COMO los directivos de esta revista me han honrado acomodando mis aportaciones como temas de reflexión, no me queda más remedio que continuar por el mismo camino, pensando que de alguna manera mis esfuerzos periódicos tienen sentido. Como lo tiene sin duda el hecho de preguntarnos: ¿En que hemos fallado como padres? ¿En que hemos fallado como educadores? ¿Cómo es posible que nuestros hijos se diviertan burlándose de la forma de hablar de un humilde vendedor de raspados? ¿O hagan sorna de un indigente que en su insania va semidesnudo, sucio y barbón por las calles, con un cordel atado a su cuello como si se tratara de un animal? Esto viene a colación por sucesos que han difundido los diarios locales, y que pareciera que son novedades, cuando en realidad son un conocido síntoma de la indiferencia social. La mayoría de nosotros somos ajenos al dolor del prójimo y no falta quien festine sin pudor la existencia de menesterosos y enfermos. Buscar culpables y deslindar responsabilidades puede ser infructuoso. Pero no podemos soslayar el hecho de que en ocasiones son los mismos padres o familiares cercanos, quienes se aprovechan de la condición enfermiza de algún hijo o pariente, para exhibirlo ante los demás, con el ánimo de moverlos a piedad y obtener de ellos una limosna.

Lo cierto es que sea quien sea que se mofe, victimice o se aproveche de un indigente o de un enfermo, demuestra ser un individuo de muy baja ralea.

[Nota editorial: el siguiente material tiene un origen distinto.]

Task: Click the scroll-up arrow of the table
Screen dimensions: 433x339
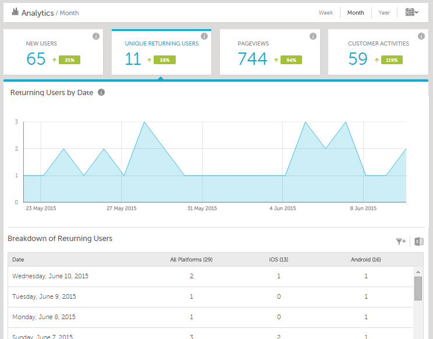Action: click(x=418, y=271)
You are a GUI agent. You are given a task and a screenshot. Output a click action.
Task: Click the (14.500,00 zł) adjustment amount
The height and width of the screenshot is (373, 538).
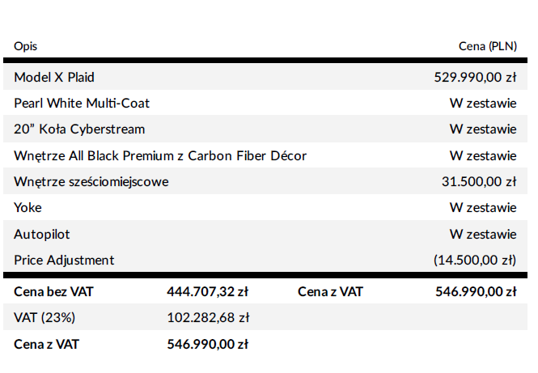coord(475,260)
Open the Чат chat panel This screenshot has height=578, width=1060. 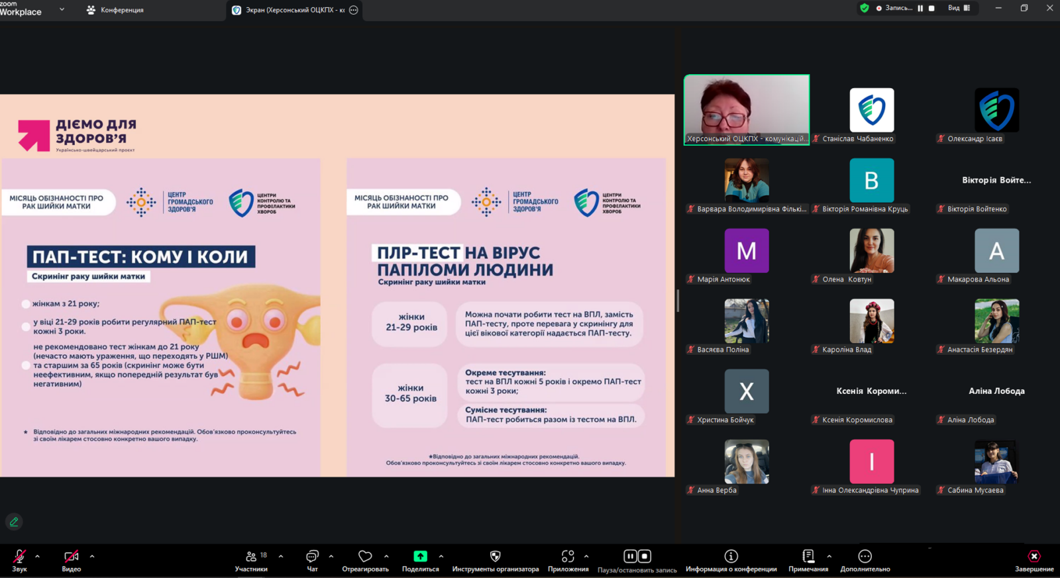(312, 557)
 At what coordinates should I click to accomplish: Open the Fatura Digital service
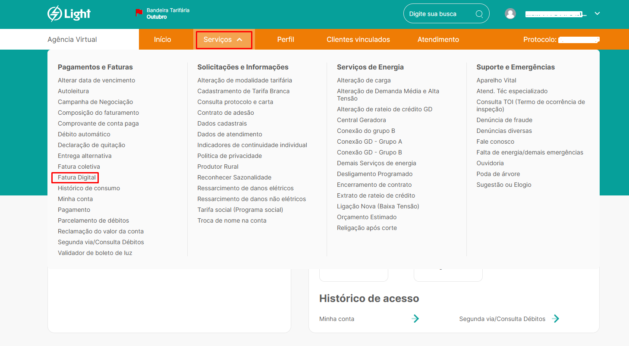tap(77, 177)
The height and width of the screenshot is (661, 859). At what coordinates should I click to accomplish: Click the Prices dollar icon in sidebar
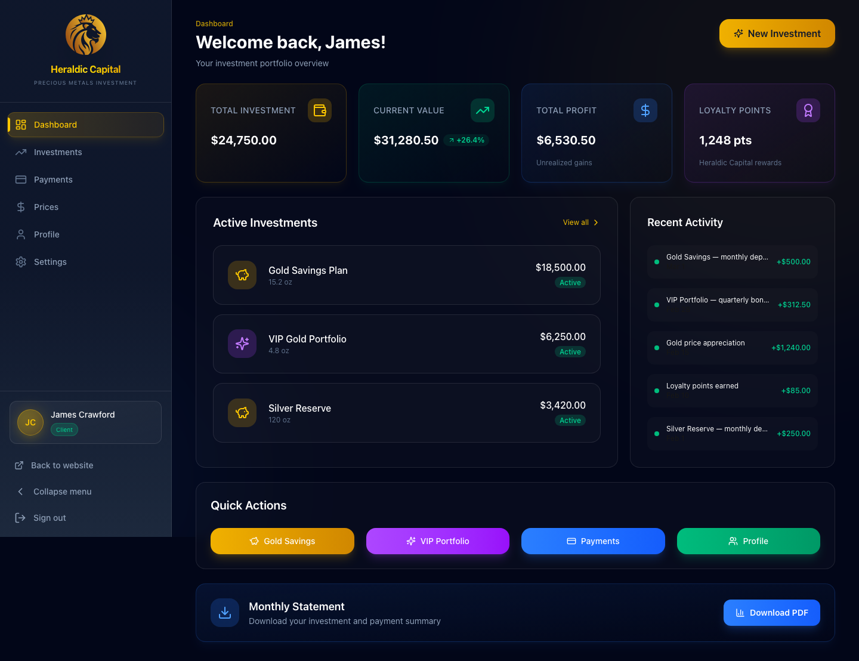[20, 207]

En esto como en muchos otros temas, la educación juega un papel fundamental. Está claro que no hemos logrado que nuestros hijos se sientan solidarios con los más necesitados. Hemos formado seres abusivos que no respetan a los que sufren, y que para colmo bajan la cerviz ante el poderoso, cuando lo correcto sería tratar a todos con respeto, privilegiando la dignidad humana, y procurando darle a cada semejante el valor que se merezca por su conducta pública y privada, y no por lo abultado de su cuenta bancaria o por su poder y su influencia. Aún estamos a tiempo de enseñarles valores a las nuevas generaciones, de forma que logremos construir juntos un mundo mejor. Pueden tacharme de soñador, pero prefiero soñar en ese mundo, que aceptar indolente la realidad social que actualmente vivimos y en muchos sentidos padecemos. No todo está perdido.